Liefmans Goudenband - http://www.ratebeer.com/beer/liefmans-goudenband/4663/

Preciosa presentación para mi segunda sour o wild ale (literalmente, ale amarga o salvaje), con su envoltura de papel, su tapón tipo sidra o champán, y hasta una endidura en la base de la botella para servirla como las botellas de cava o champagne. La fecha de caducidad, como en muchas cervezas de este estilo o de tipo lambic, es sorprendente (no sé si se aprecia en la foto, pero pone que caduca en el 2020, dan ganas de enterrarla en plan cápsula del tiempo). El color es un marrón tipo cocacola, y la espuma, cremosa aunuque no generosa, pero aguanta una fina capa. Servida en un vaso tan típicamente belga como el estilo de esta cerveza, y según Ratebeer, uno de los apropiados para este estilo.

Al quitar el corcho, una buena cantidad de vapor se queda flotando sin salir, invitando a acercar la nariz. Al hacerlo, el aroma me pareció dulce y afrutado, tipo sidra, a manzanas, con un toque ácido. Al empezar a beber me costó notarlo, pero curiosamente, hacia la mitad, empecé a notar un aroma que me recordó a las dubbel más afrutadas como la reciente Corsendonk Pater, lo que me gustó mucho más.
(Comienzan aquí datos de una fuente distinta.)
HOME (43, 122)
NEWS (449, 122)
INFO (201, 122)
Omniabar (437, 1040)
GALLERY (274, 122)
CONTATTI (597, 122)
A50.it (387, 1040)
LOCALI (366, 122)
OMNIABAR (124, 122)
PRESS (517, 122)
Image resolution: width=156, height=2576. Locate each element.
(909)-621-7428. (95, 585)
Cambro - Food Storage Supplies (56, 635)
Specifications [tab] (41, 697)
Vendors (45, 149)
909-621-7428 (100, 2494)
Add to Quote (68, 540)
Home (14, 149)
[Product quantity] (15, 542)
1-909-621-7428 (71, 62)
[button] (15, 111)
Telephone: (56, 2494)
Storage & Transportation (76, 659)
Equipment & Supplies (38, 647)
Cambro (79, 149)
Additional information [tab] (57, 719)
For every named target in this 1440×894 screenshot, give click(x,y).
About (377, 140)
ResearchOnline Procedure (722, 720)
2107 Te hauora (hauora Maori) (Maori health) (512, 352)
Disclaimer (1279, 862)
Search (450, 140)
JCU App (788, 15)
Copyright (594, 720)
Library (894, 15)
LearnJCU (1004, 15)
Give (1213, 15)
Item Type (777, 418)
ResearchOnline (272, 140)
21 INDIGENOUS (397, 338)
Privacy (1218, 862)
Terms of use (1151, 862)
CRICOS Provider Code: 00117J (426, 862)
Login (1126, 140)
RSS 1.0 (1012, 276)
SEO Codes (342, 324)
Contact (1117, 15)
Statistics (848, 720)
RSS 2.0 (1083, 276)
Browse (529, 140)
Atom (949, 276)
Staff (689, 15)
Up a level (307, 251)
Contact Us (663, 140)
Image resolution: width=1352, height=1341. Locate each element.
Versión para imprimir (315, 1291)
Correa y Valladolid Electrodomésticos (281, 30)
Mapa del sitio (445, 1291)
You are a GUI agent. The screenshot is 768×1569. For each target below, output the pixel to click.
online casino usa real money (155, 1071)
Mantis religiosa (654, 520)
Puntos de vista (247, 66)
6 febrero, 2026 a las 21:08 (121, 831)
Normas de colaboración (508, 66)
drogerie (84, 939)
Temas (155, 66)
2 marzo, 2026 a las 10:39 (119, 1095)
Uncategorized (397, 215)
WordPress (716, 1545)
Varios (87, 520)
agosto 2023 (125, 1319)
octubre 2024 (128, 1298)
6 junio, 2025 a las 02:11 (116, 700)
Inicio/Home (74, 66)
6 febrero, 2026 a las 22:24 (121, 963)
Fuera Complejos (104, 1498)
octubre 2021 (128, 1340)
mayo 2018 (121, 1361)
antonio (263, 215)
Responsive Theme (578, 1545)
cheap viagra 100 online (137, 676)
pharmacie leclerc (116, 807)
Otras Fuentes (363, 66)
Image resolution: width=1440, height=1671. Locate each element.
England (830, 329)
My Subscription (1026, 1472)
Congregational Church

No me pareció muy intenso, pero si muy curioso y bastante apetecible.

"Esto si que sabe a sidra", es lo primero que pensé al probarla. Es ácida y provoca al beberla que la boca se comprima, como cuando chupas un limón. Tiene ese toque a manzanas verdes de la sidra, aunque al seguir bebiendo noté ese sabor a cerezas que me es familiar de otras del mismo estilo (y que fue excesivo en la Lindemans Faro), pero mucho más suave, el punto justo para mi.

Me habían comentado que tenía bastante toque a vino, pero no me lo pareció para nada, al menos vino tinto... Quizá un poco a uno blanco en cuanto a lo afrutado, pero no sé, ese amargo-acido como a salsa tártara a mi me recuerda a una sidra de las de verdad. Por su parte, me sorprendió el alcohol, unos potentes e inesperados , que me dejaron un poco k.o, y que no te imaginas por el tipo de sabor (ni se notan en absoluto en el mismo). Muy logrado.

Curiosa y muy rica, a pesar de su peculiar y ácido sabor se bebe muy fácil y me deja con ganas de seguir investigando este estilo y sus primos lejanos (qué ganas de echarle el guante a una buena geuze). Me costó 2.70€ en El Cervecero y me pareció muy recomendable y original.